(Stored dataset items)
***
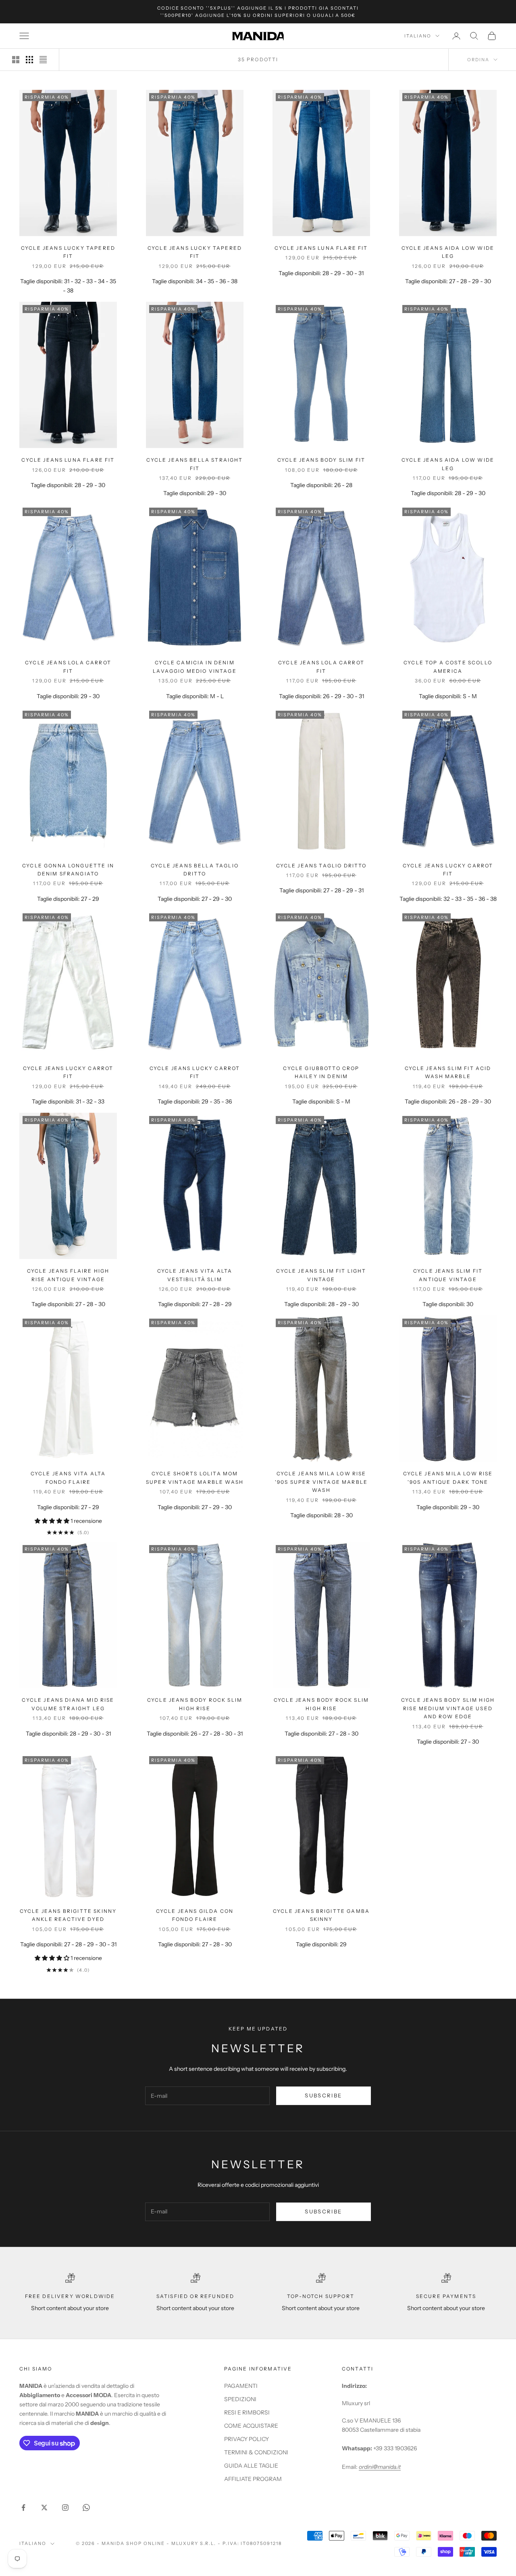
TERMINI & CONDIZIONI (256, 2452)
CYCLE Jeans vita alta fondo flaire (68, 1478)
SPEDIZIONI (240, 2399)
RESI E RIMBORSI (247, 2412)
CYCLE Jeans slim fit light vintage (321, 1275)
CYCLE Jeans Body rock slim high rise (194, 1704)
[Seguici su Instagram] (65, 2507)
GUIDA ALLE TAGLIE (251, 2465)
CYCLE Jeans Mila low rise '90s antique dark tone (448, 1478)
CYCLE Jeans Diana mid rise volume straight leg (68, 1704)
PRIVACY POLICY (246, 2439)
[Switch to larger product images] (15, 60)
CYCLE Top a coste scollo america (448, 667)
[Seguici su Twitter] (44, 2507)
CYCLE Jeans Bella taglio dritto (195, 870)
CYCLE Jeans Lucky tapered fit (68, 252)
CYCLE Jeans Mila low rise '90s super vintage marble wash (321, 1482)
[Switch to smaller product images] (29, 60)
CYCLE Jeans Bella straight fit (194, 464)
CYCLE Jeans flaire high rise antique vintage (68, 1275)
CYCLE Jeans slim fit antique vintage (448, 1275)
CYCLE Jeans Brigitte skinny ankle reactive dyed (68, 1915)
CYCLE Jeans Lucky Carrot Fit (448, 870)
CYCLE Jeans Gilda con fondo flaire (194, 1915)
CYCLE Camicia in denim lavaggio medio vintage (195, 667)
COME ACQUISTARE (251, 2425)
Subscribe (323, 2095)
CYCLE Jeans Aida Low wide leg (448, 252)
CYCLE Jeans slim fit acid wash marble (448, 1072)
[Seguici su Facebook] (23, 2507)
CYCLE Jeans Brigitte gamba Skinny (321, 1915)
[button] (53, 1520)
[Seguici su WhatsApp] (86, 2507)
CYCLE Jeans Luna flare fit (321, 248)
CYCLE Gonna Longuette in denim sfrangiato (68, 870)
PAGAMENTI (241, 2385)
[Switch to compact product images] (43, 60)
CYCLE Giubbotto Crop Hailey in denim (321, 1072)
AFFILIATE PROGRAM (253, 2479)
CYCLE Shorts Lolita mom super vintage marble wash (194, 1478)
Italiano (417, 36)
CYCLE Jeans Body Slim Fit (321, 460)
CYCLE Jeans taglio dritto (321, 866)
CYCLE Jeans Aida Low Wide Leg (448, 464)
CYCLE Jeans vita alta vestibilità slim (194, 1275)
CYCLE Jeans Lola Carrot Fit (68, 667)
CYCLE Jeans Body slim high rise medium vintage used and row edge (448, 1708)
***
* ACTIVITY
Each line above where the word "Aida" occurs should be copied out.

* RESPONSE
CYCLE Jeans Aida Low wide leg (448, 252)
CYCLE Jeans Aida Low Wide Leg (448, 464)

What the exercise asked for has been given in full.